# Running mergemaster in single user mode



## setevoy (Jun 6, 2013)

Hi to all. Here is a little question. I upgraded my FreeBSD 9.0. I rebooted into Single User Mode to run mergemaster. But some files are too big and I can't see the beginning of it, for example:







So - how can I see the name of that file and its full content?


----------



## DutchDaemon (Jun 6, 2013)

more(1), COMMANDS section. Usually 'g' takes you to the top, 'G' to the bottom.

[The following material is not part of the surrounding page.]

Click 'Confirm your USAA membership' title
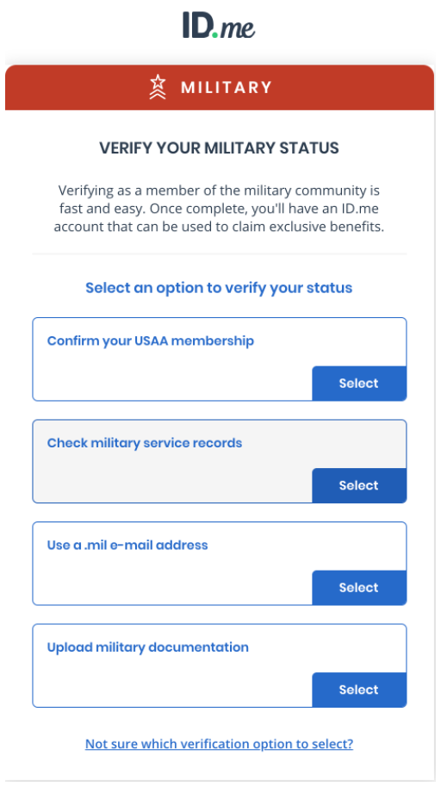The height and width of the screenshot is (787, 441). tap(151, 340)
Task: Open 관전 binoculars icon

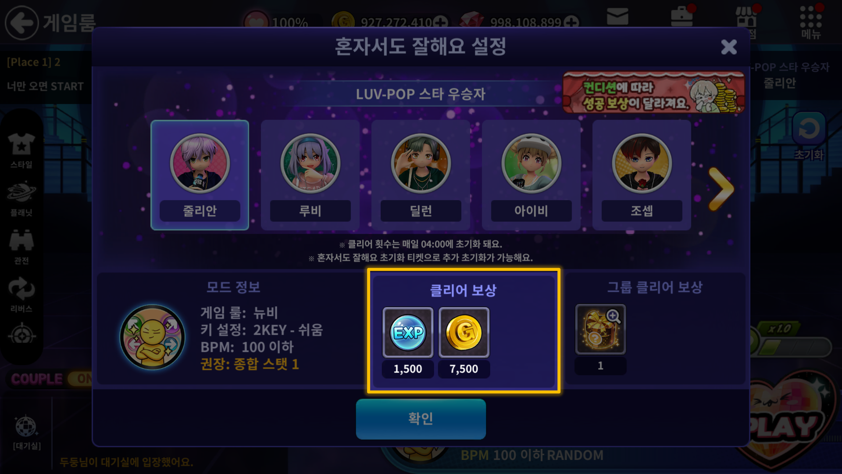Action: point(21,247)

If you want to scroll back _on the console_: Scroll Lock on your keyboard is your friend.


----------



## wblock@ (Jun 6, 2013)

less(1) is used to display those diffs, or possibly whatever viewer is set in $PAGER.  Only the diffs are shown.

The filename is shown in the comments at the top, or in the menu right above the prompt.

To see the full file, switch to another console or window and open it in an editor.  Or use m to merge the two, but read up on sdiff(1) first.
(Oh, but this was about single user mode, where there aren't any other consoles or windows.  Sorry, that limits options.  I don't run mergemaster(8) in single user mode, I do this: Building FreeBSD World And Kernel: The Short Form.)

Incidentally, /etc/master.passwd should be merged very, very carefully.  mergemaster(8) has a config file which can be set to ignore certain files, and that's one file I put in there.  Mistaken changes to /etc/master.passwd can be ...unpleasant.


----------



## setevoy (Jun 6, 2013)

Thanks to all! I'll try it later


----------